## START

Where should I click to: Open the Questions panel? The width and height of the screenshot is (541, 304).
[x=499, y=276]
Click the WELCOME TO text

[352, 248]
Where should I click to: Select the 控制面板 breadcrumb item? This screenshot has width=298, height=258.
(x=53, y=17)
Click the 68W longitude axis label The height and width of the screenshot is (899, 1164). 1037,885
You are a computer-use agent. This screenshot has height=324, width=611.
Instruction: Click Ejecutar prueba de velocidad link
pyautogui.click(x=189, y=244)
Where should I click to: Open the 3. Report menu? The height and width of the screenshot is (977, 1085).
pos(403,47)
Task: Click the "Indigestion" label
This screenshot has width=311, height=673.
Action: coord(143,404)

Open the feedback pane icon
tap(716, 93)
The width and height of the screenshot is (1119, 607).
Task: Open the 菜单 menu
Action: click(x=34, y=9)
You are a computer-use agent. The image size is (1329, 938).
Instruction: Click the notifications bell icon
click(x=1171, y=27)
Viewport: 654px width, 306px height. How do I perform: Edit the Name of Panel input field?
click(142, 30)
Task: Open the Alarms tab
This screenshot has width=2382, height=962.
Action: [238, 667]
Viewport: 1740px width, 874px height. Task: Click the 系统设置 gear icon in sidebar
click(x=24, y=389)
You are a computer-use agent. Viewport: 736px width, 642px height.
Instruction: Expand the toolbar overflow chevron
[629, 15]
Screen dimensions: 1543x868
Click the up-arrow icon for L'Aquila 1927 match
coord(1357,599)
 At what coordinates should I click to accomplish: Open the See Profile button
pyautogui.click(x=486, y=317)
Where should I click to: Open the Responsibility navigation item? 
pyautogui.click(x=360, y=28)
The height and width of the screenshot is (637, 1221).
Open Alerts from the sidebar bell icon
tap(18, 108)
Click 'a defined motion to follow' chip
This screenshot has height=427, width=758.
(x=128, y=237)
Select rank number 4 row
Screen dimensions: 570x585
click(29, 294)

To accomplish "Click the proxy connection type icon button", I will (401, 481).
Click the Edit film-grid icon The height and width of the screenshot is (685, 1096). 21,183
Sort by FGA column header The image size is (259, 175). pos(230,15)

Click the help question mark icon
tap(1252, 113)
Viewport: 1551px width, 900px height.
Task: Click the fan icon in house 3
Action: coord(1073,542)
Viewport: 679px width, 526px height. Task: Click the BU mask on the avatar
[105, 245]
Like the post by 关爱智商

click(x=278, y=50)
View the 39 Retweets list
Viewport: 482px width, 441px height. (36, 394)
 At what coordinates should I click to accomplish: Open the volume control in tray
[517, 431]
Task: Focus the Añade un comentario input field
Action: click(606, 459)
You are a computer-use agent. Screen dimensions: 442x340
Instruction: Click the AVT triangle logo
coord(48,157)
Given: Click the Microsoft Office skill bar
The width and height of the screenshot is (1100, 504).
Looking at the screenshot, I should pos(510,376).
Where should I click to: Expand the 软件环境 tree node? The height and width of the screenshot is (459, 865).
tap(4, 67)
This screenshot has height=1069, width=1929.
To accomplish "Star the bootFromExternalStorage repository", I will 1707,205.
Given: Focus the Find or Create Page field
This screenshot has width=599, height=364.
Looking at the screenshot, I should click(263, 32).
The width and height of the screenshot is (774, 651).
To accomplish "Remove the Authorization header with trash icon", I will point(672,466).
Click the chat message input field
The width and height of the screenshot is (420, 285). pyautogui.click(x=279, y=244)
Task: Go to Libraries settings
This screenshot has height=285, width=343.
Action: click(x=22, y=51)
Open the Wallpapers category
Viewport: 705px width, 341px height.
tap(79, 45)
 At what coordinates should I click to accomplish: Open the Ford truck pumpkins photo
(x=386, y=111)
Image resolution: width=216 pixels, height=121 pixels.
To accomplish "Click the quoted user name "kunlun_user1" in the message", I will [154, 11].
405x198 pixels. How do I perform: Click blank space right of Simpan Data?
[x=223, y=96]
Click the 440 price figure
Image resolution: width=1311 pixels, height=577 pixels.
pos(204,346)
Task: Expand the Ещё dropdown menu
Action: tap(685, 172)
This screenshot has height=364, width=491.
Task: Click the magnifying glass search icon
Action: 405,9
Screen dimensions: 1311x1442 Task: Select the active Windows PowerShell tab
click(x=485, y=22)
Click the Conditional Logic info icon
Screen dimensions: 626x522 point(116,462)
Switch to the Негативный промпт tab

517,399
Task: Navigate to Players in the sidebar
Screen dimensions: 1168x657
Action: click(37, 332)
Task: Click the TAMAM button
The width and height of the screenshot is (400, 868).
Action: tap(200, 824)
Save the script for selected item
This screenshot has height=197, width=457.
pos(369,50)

## END

Reproduce the part that opens with the line containing "Where should I click to: Open the 3." and closes with the line containing "click(142, 30)", swapping "Indigestion" for "Heartburn" and leaving everything else unchanged.

Where should I click to: Open the 3. Report menu? The height and width of the screenshot is (977, 1085).
pos(403,47)
Task: Click the "Heartburn" label
This screenshot has width=311, height=673.
Action: coord(143,404)

Open the feedback pane icon
tap(716, 93)
The width and height of the screenshot is (1119, 607).
Task: Open the 菜单 menu
Action: click(x=34, y=9)
You are a computer-use agent. The image size is (1329, 938).
Instruction: Click the notifications bell icon
click(x=1171, y=27)
Viewport: 654px width, 306px height. How do I perform: Edit the Name of Panel input field?
click(142, 30)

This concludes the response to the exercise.